In this previous study, whole-genome sequencing data from the BXD family were used to map a quantitative trait locus (QTL) for the C>A mutation rate [@PMID:35545679]. Germline C>A mutation rates were nearly 50% higher in mice with D haplotypes at the QTL, likely due to genetic variation in the DNA glycosylase Mutyh that reduced the efficacy of oxidative DNA damage repair. Pathogenic variants of Mutyh also appear to act as mutators in normal human germline and somatic tissues [@PMID:35803914;@PMID:30753674]. Importantly, the QTL did not reach genome-wide significance in a scan for variation in overall germline mutation rates, which were only modestly higher in BXDs with D alleles, demonstrating the utility of mutation spectrum analysis for mutator allele discovery. Close examination of the mutation spectrum is likely to be broadly useful for detecting mutator alleles, as genes involved in DNA proofreading and repair often recognize particular sequence motifs or excise specific types of DNA lesions [@PMID:32619789]. Mutation spectra are usually defined in terms of $k$-mer nucleotide context; the 1-mer mutation spectrum, for example, consists of 6 mutation types after collapsing by strand complement (C>T, C>A, C>G, A>T, A>C, A>G), while the 3-mer mutation spectrum contains 96 (each of the 1-mer mutations partitioned by trinucleotide context).

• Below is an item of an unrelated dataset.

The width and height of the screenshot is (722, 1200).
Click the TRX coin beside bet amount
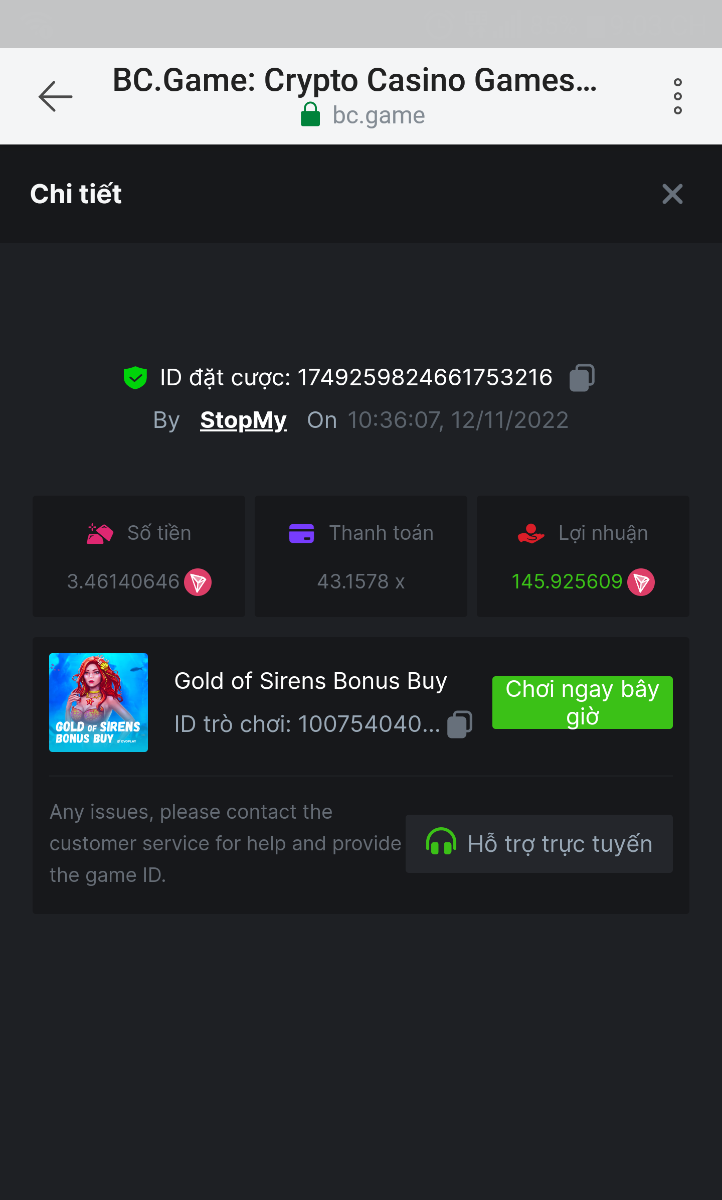coord(198,582)
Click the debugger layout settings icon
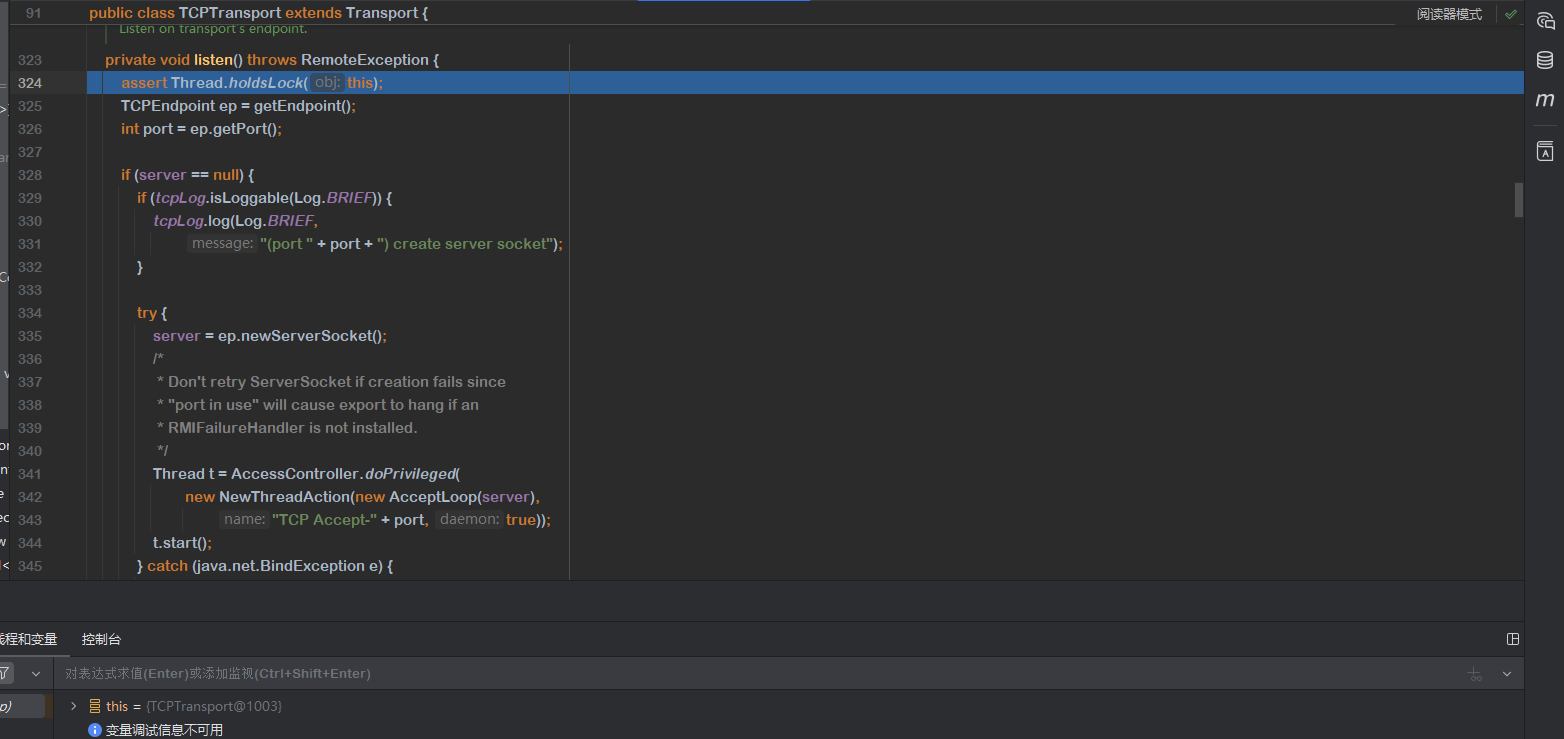1564x739 pixels. click(x=1513, y=639)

Although mutation spectrum analysis can enable the discovery of mutator alleles that affect the rates of specific mutation types, early implementations of this strategy have suffered from a few drawbacks. For example, performing association tests on the rates or fractions of every $k$-mer mutation type can quickly incur a substantial multiple testing burden. Since germline mutation rates are generally quite low, estimates of $k$-mer mutation type frequencies from individual samples can also be noisy and imprecise. Moreover, inbreeding duration can vary considerably across samples in populations of RILs; for example, some BXDs were inbred for only 20 generations, while others were inbred for nearly 200. As a result, the variance of individual $k$-mer mutation rate estimates in those populations will be much higher than if all samples were inbred for the same duration. We were therefore motivated to develop a statistical method that could overcome the sparsity of de novo mutation spectra, eliminate the need to test each $k$-mer mutation type separately, and enable sensitive detection of alleles that influence the germline mutation spectrum.

Here, we present a new mutation spectrum association test, called "aggregate mutation spectrum distance," that minimizes multiple testing burdens and mitigates the challenges of sparsity in de novo mutation datasets. We leverage this method to re-analyze germline mutation data from the BXD family and find compelling evidence for a second mutator allele that was not detected using previous approaches. The new allele appears to interact epistatically with the mutator that was previously discovered in the BXDs, further augmenting the C>A germline mutation rate in a subset of inbred mice. Our observation of epistasis suggests that mild DNA repair deficiencies can compound one another, as mutator alleles chip away at the redundant systems that collectively maintain germline integrity.